Java is used for data analysis

Data analysis for scientists and engineers

1 Introduction

Every experimental natural science deals - after going through a naively descriptive phase - with a quantitative, measuring pursuit of the phenomena of interest. In addition to the design and implementation of the experiments, the correct evaluation, in particular the full utilization of the data obtained, is one of the essential tasks.

2. Probabilities

In this book we are concerned with the analysis of experimental data material. We must therefore first of all be clear about what we mean by an experiment and its result. Just like in the laboratory, we define an experiment as precisely following a procedure, at the end of which we are given a quantity or set of quantities that represent the result. These quantities are continuous (temperature, length, current) or discrete (number of particles, a person's birthday, one of three possible colors).

3. Random variable. Distributions

We are now not looking at the probability of events occurring, but rather at the events themselves, and trying a particularly convenient classification or ordering of them. For example, when we toss a coin, we can assign the number 0 to the event “heads” and the number 1 to the event “number”. In general, a decomposition of the type (2. 3. 3) can be classified in such a way that for every event Ai assigns the real number i.

4. Computer generated random numbers. The Monte Carlo method

So far in this book we have described the observation of random variables, but not rules for their generation. However, it is useful for many applications to have a series of values ​​of a randomly distributed variable x. Since operations often have to be carried out with a large number of such random numbers, it is particularly convenient to have them directly available in the computer. The correct method for generating such random numbers would be to use a statistical process, e.g. B.

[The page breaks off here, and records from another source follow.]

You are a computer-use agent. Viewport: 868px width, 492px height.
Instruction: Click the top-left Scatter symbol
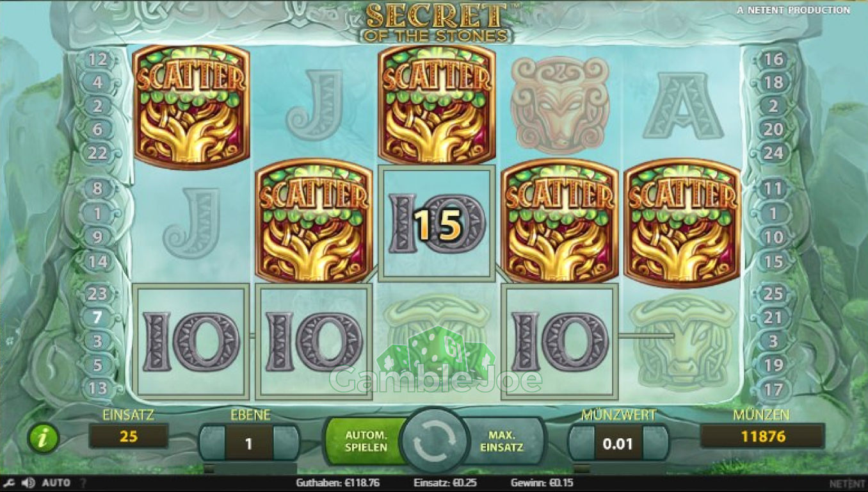[x=191, y=106]
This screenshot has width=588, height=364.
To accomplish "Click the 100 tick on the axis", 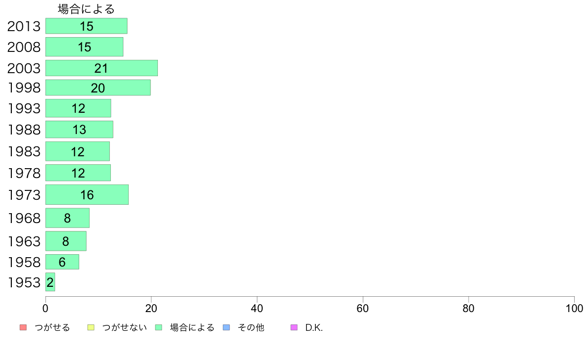I will point(574,309).
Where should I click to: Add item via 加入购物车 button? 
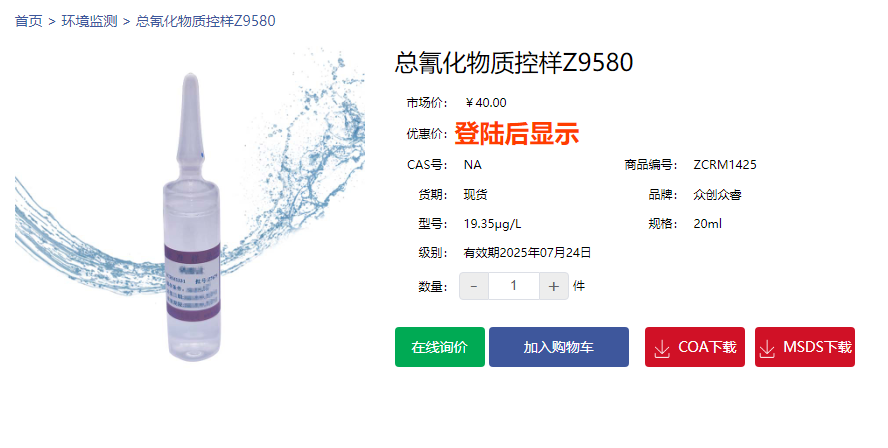tap(559, 347)
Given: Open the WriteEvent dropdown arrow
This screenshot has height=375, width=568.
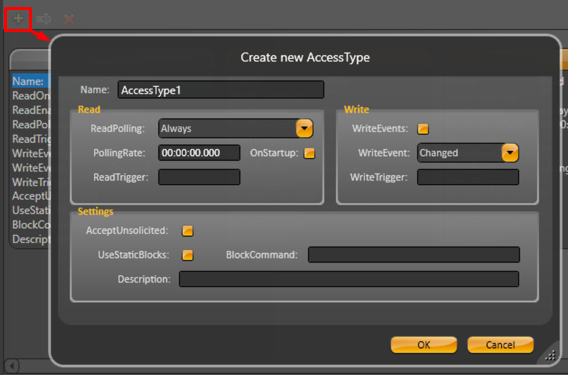Looking at the screenshot, I should pyautogui.click(x=510, y=153).
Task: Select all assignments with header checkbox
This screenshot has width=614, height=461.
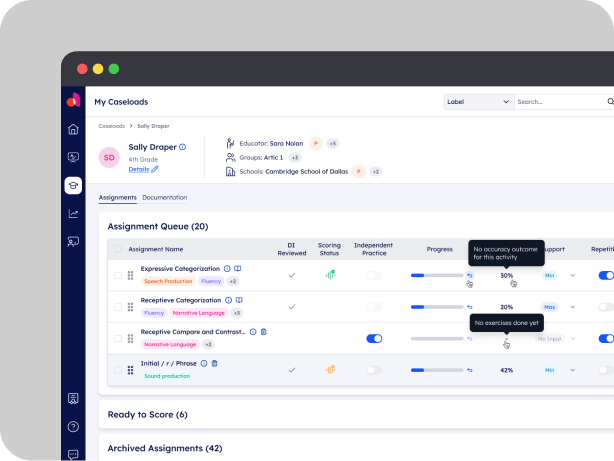Action: (117, 249)
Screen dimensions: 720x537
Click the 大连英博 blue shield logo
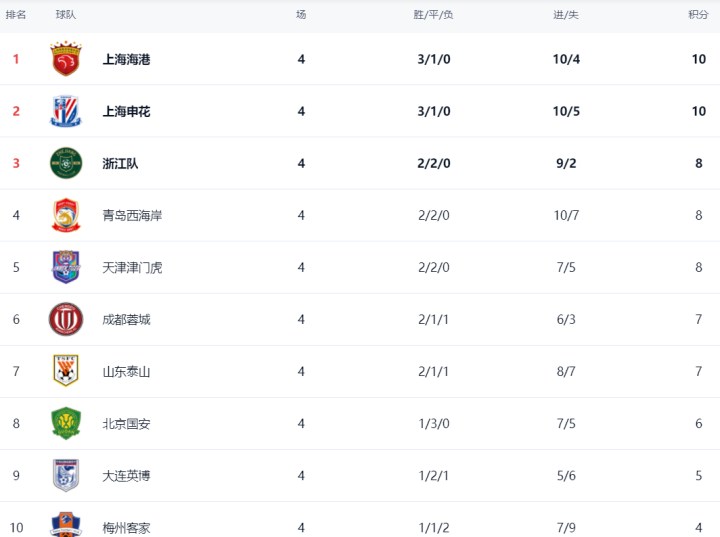[x=66, y=475]
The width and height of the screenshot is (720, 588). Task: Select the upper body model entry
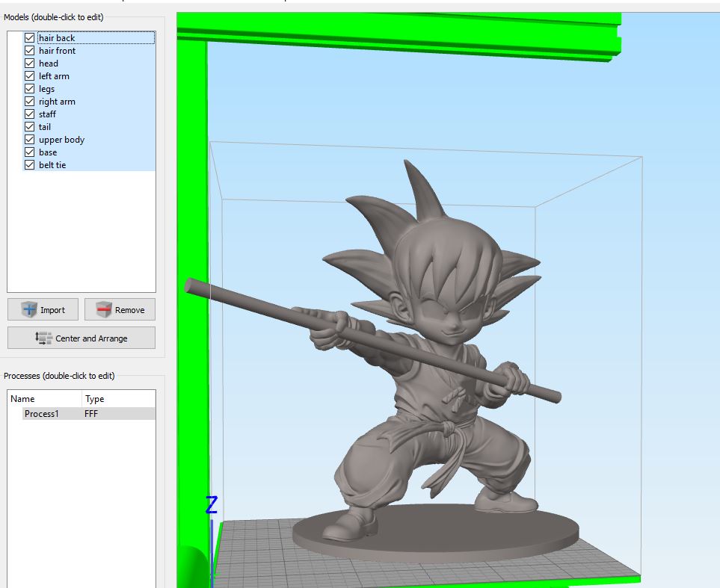[x=61, y=140]
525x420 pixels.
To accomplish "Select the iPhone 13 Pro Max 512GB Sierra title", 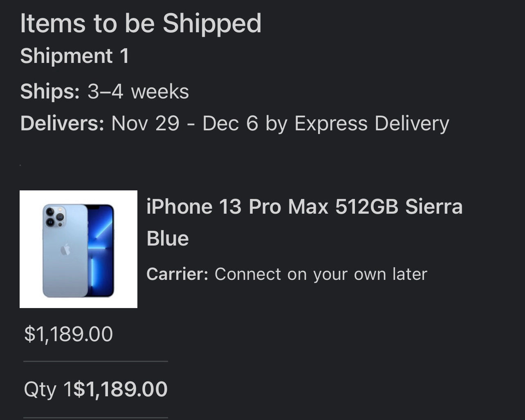I will coord(305,206).
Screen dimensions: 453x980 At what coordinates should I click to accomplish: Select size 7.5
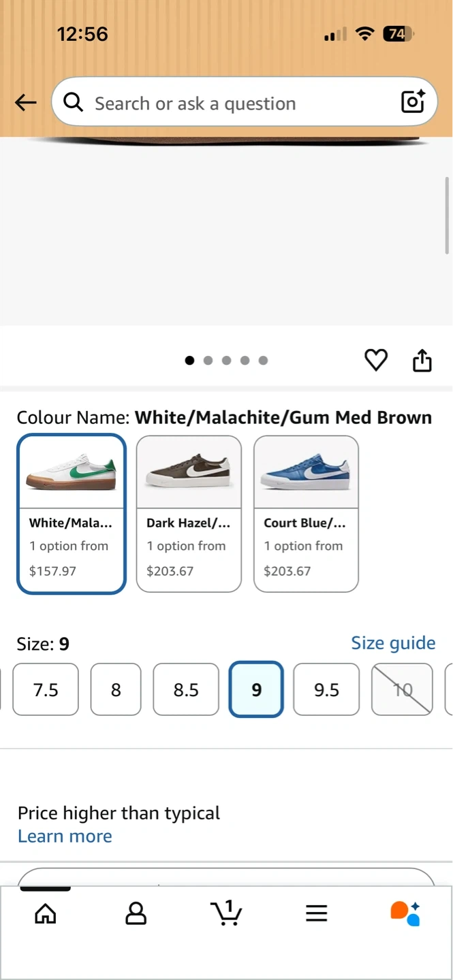tap(46, 690)
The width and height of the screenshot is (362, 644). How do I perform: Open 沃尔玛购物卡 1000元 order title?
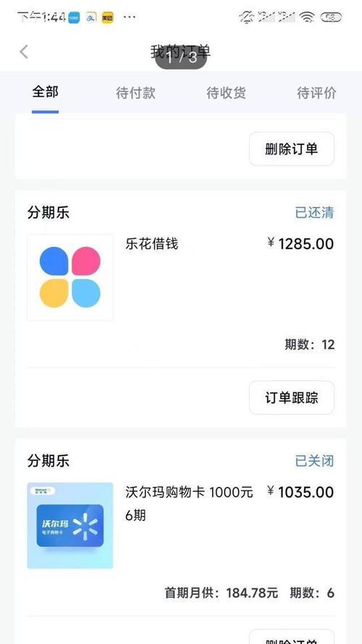point(189,492)
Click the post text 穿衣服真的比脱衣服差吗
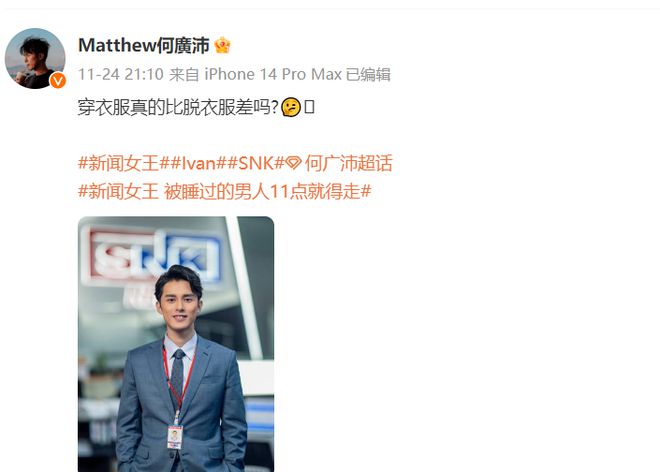660x472 pixels. click(178, 107)
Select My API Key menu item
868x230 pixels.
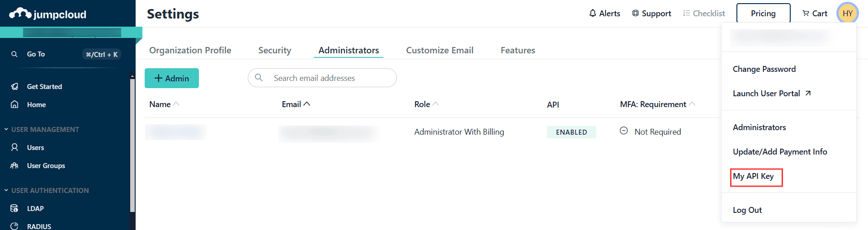753,176
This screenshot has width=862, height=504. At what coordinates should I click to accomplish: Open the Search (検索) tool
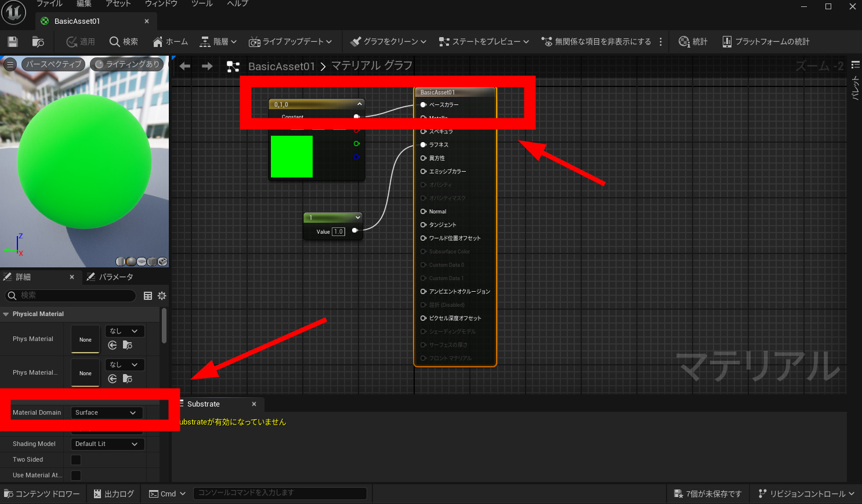(x=124, y=42)
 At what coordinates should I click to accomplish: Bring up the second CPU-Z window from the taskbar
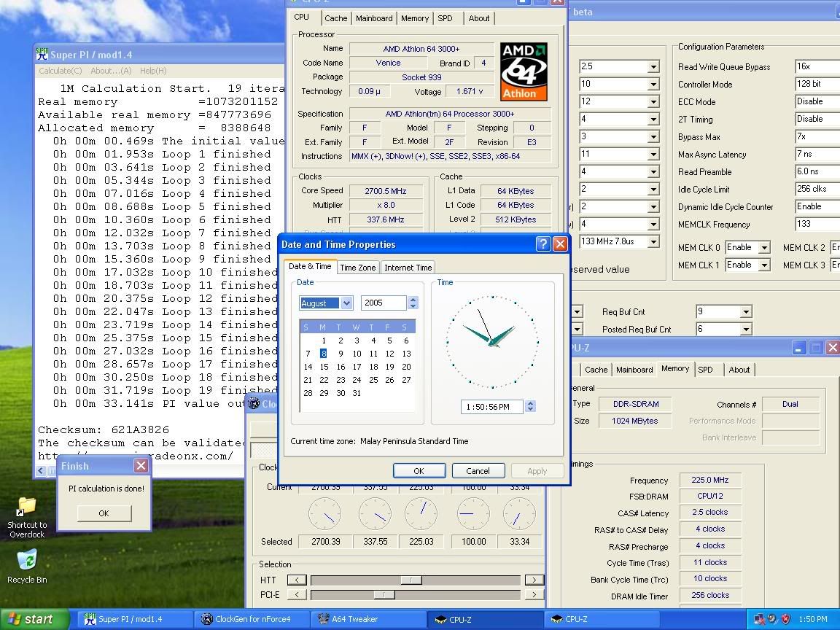(601, 619)
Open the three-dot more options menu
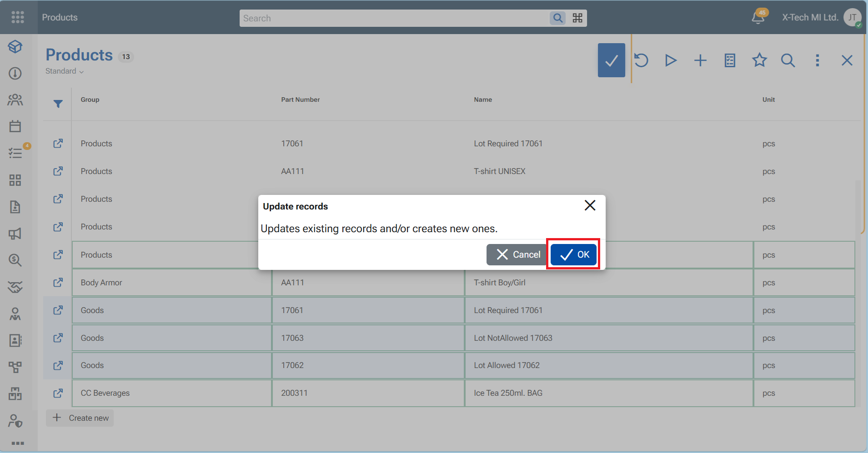The height and width of the screenshot is (453, 868). click(x=817, y=60)
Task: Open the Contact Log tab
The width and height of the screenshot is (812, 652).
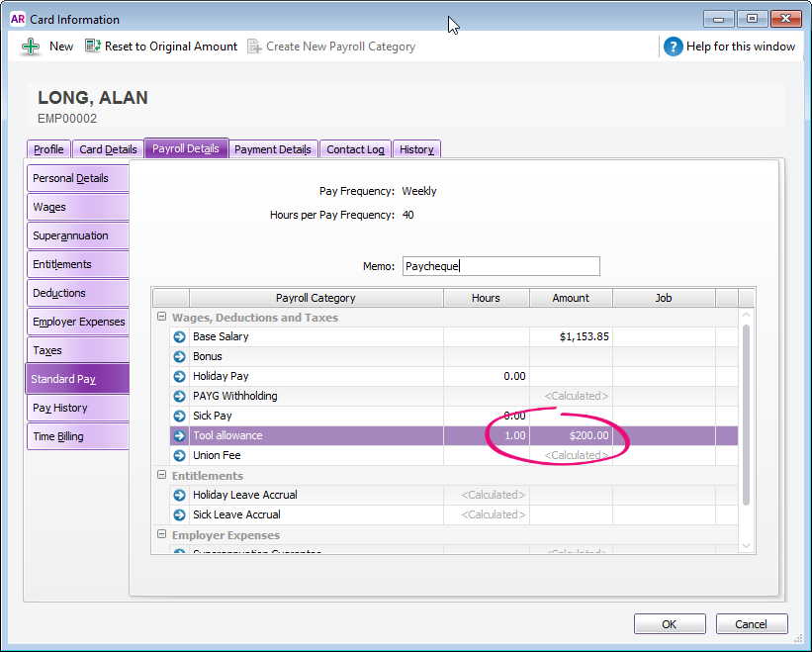Action: click(x=355, y=148)
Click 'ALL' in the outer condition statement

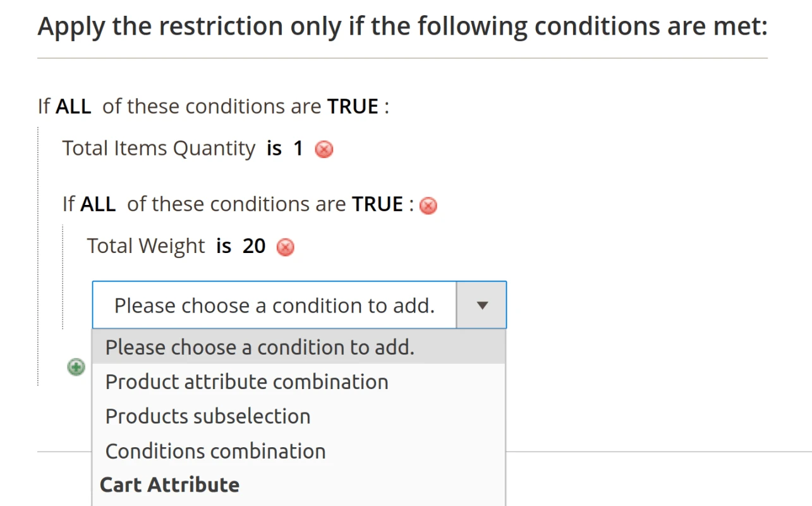tap(73, 106)
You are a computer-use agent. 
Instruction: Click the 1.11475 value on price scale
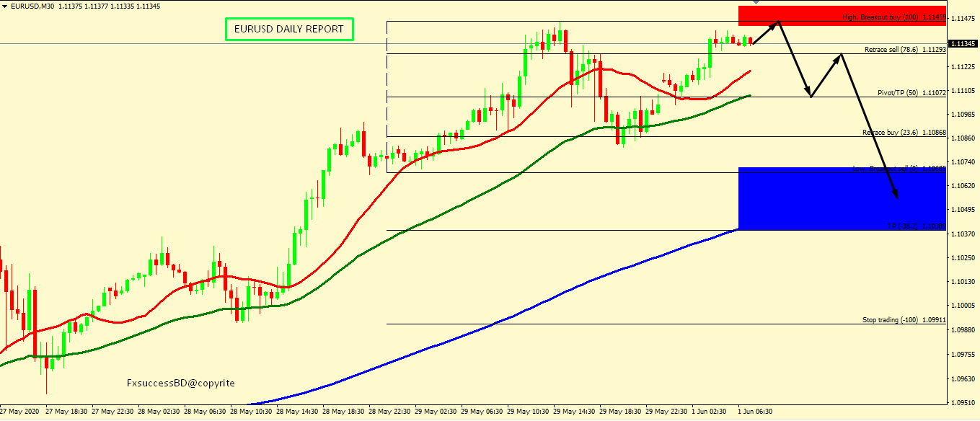click(x=963, y=18)
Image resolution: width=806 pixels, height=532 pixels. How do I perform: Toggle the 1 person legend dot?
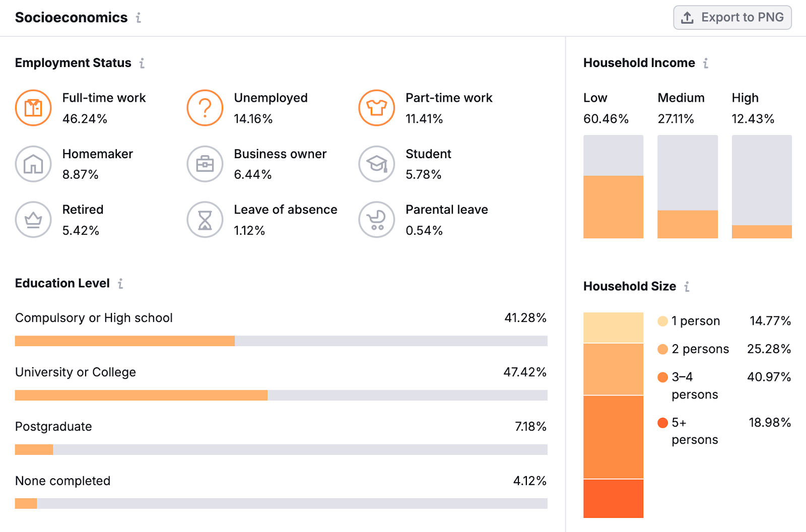pos(661,321)
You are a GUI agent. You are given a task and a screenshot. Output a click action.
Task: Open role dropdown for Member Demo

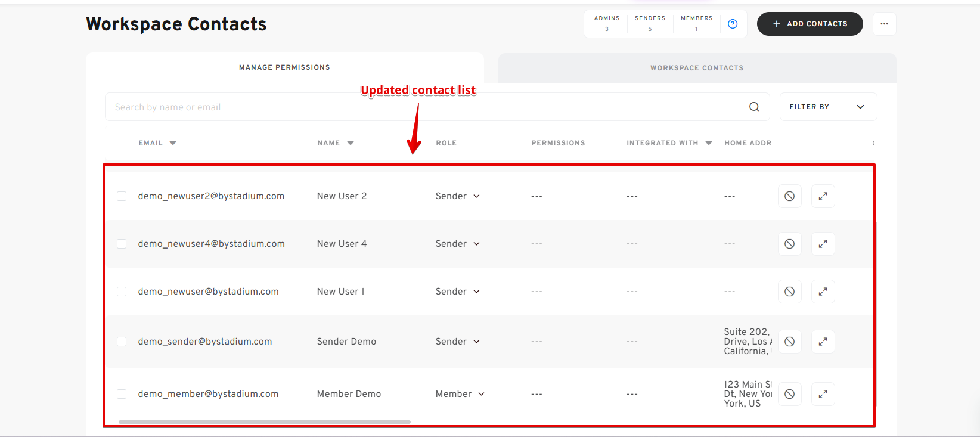460,394
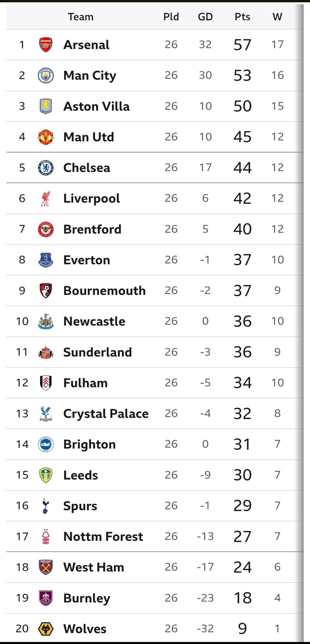Click the Pts column header
The width and height of the screenshot is (310, 644).
242,17
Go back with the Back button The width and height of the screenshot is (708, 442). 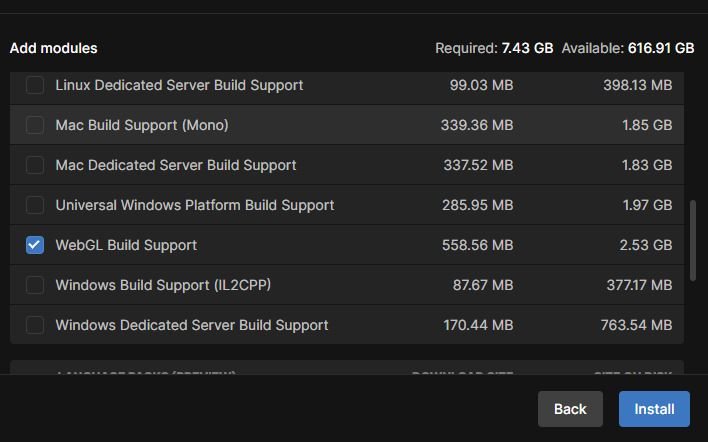[x=570, y=409]
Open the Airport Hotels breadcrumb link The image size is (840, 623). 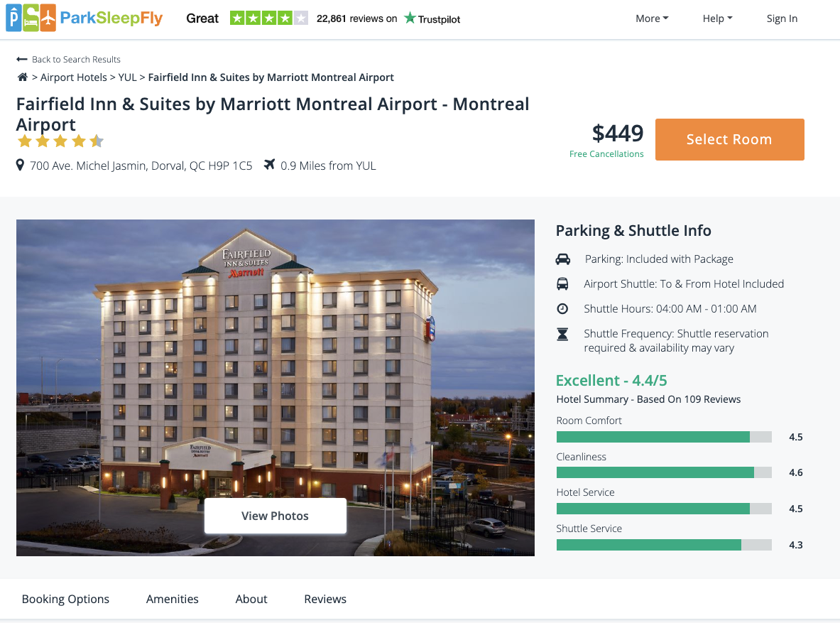click(x=74, y=77)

5. Various important distributions and rates

Some particular distributions will now be discussed in detail. You can think of this section as a collection of examples. In fact, all of these distributions are of great practical importance. You will encounter them again in many applications. In addition, when discussing these distributions, some important sentences will emerge freely.

6. Samples

In the previous chapter we got to know a number of distributions, but did not explain how such distributions are implemented in individual cases. We have only given the probability that a random variable lies in a certain interval with the limits x and x + dx. This probability still depends on parameters which are characteristic of the distribution (such as λ in the case of the Poisson distribution) and which are generally unknown. We therefore have no direct knowledge of the probability distribution and have to approximate it using an experimentally obtained frequency distribution.

7. The "Maximum Likelihood" method

In the last chapter we already dealt with the problem of estimating the parameters of a distribution by means of samples and discussed the desirable properties of estimating functions, but without specifying a rule on how to find such estimating functions in individual cases. We only gave estimation functions for the important special cases expectation value and variance. We now tackle the general problem.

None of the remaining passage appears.